Virginia Rep’s version of “The Wiz,” running through Aug. 4, is centered around three women with big voices —Johnson, newcomer Mariah Lyttle, who plays Dorothy, and Desiree Roots, the acclaimed singer and actress who plays the Wicked Witch of the West, Addaperle and Auntie Em. They’re accompanied by a troupe of energetic dancers, singers and actors who portray the Tin Man, the Scarecrow, the Lion and other roles, with Jerold Solomon rounding out the cast as Uncle Henry and the Wiz. 

As a child, Johnson says she was a bit rambunctious and was nicknamed Ace at home, where she was her father’s No. 1 helper. In high school, she played alto saxophone in the pep band and participated in drama and chorus, but she didn’t get many important roles, until she was tapped to play Mrs. March, the mother in “Little Women.”

Meanwhile, she and her sister, Richmond writer Samantha Willis, grew up singing at Mount Carmel Baptist Church in Noel, “a very rural, very country place” in Hanover County, where their grandmother was music minister and organist. Johnson remains very close to her family today and calls it “the most important thing to me on the planet.”

Her grandmother, Ella C. Johnson, who sang with the Echoes, a group she founded, “set the foundation of our music,” Johnson says. She developed a love for all kinds of music, from Alice in Chains to Ray Charles to the indie band Chromeo, and despite numerous roles in nonmusical plays, Johnson describes herself as first and foremost a vocalist. 

She also is a busy woman, with a full-time job at Costen Floors and wedding plans in October to Aaron Peterson, a U.S. Postal Service employee. The couple, who dated in middle school, reconnected four years ago and live with their two dogs, Zeke and Gypsy, in Lakeside. Johnson spends many nights at rehearsal or on stage, and often is preparing for two plays at once.

The decision to try out for roles in Richmond’s community theaters — including TheatreLab and the Richmond Triangle Players — came after she graduated from Longwood University and was working full-time without an artistic outlet. 

Over the past eight years, after her first professional role as a cow in Theatre IV’s “The Little Red Hen,” Johnson has taken on leading roles and received praise from critics and colleagues.

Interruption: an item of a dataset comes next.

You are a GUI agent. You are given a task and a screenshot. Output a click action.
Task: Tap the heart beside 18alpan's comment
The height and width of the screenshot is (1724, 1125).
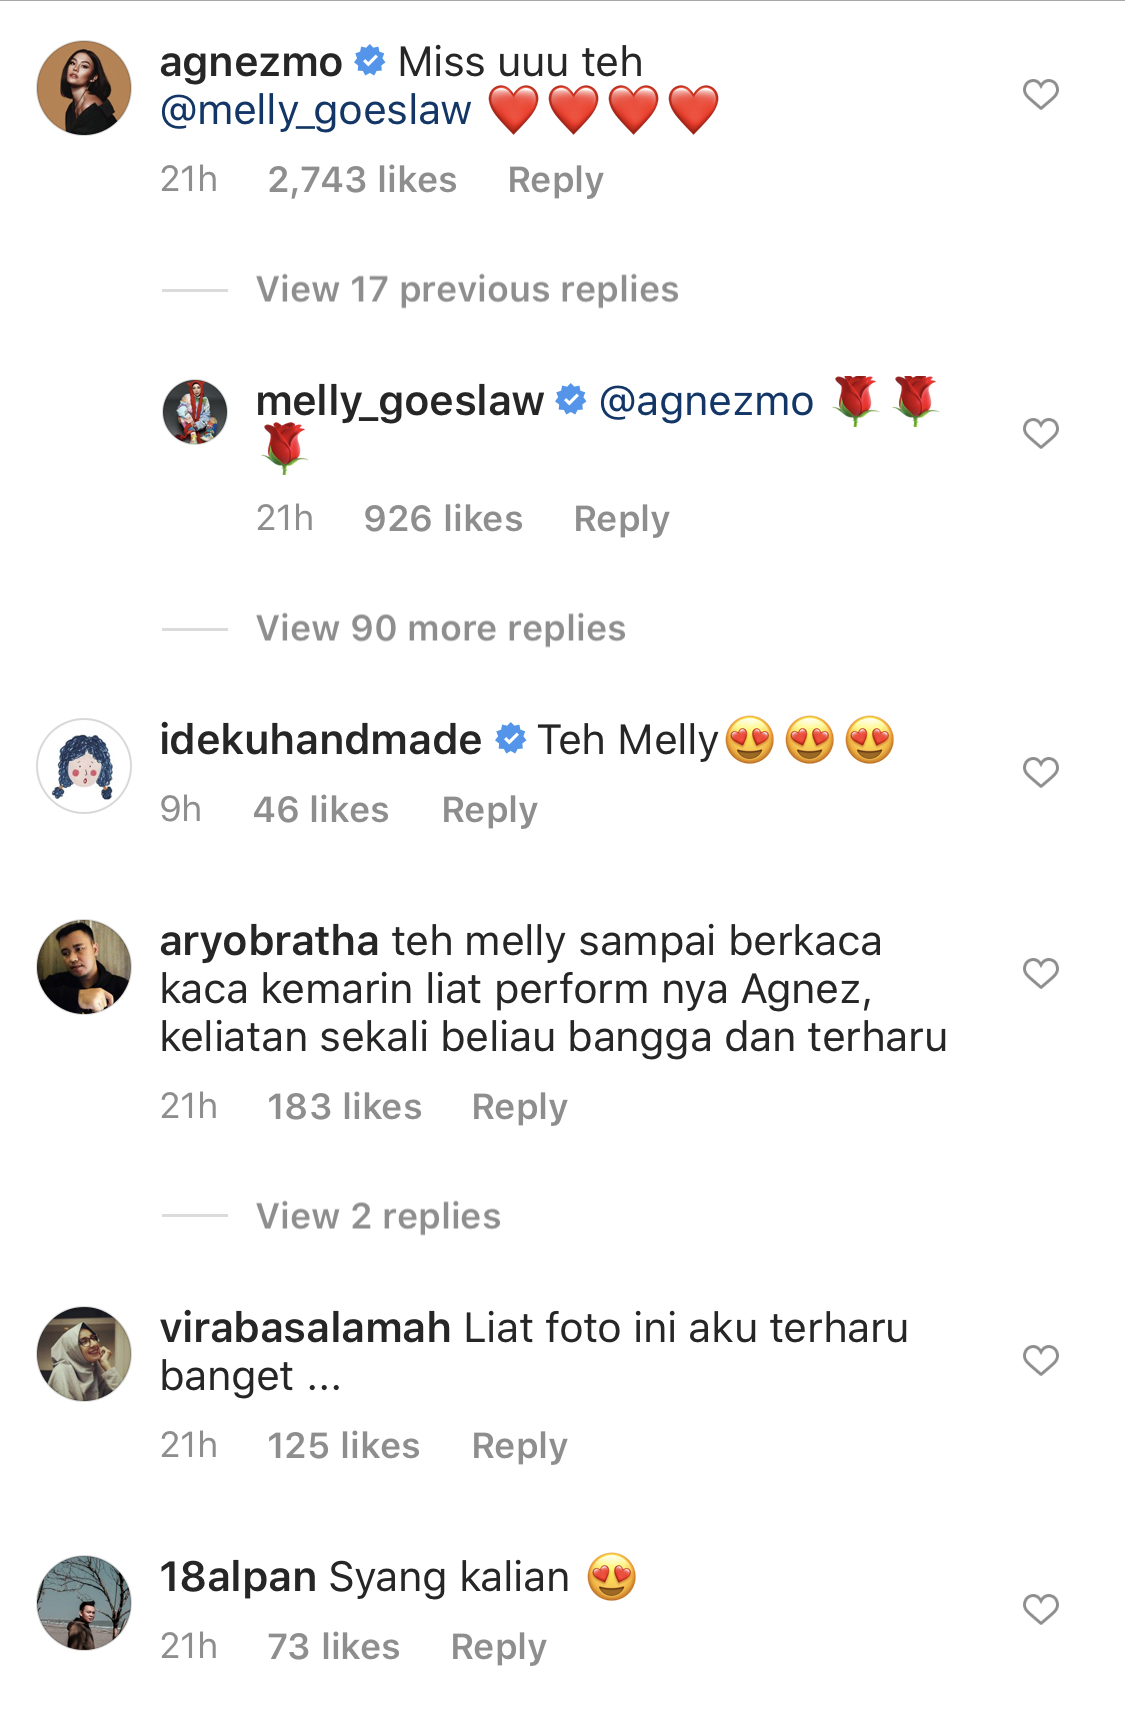tap(1040, 1609)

A high point was portraying Maggie L. Walker in 2015 for Virginia Rep’s Children’s Theatre, she says. To prepare for the role, Johnson took several free tours of Walker’s home in Jackson Ward, learning more about the pioneering black businesswoman and journalist. Her director gave her one piece of advice that was helpful in becoming Walker, Johnson says: “Keep your chin up. She was very focused and determined.”

And in 2016, she won a Richmond Theatre Critics Circle’s Artsie award for best supporting actress in a play, for Bart Simpson in TheatreLab’s “Mr. Burns: a Post-Electric Play.”

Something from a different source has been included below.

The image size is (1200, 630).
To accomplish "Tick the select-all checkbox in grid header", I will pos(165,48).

“It was really tough, but it was so worth it,” Johnson says. The perpetual 10-year-old cartoon bad boy, for one thing, is “such an iconic character,” but also, she admits with a smile, “Growing up, we weren’t actually allowed to watch ‘The Simpsons.’ Bart was disrespectful.” 

In deciding to take the leap to professional theater, Johnson says, “I think the hardest decision was being true to myself. This is something I want to pursue. If I don’t pursue it now, I’ll regret it.” 

Jessi Johnson plays Glinda the Good Witch in “The Wiz” at Virginia Repertory’s November Theatre through Aug. 4. For tickets and information, visit va-rep.org.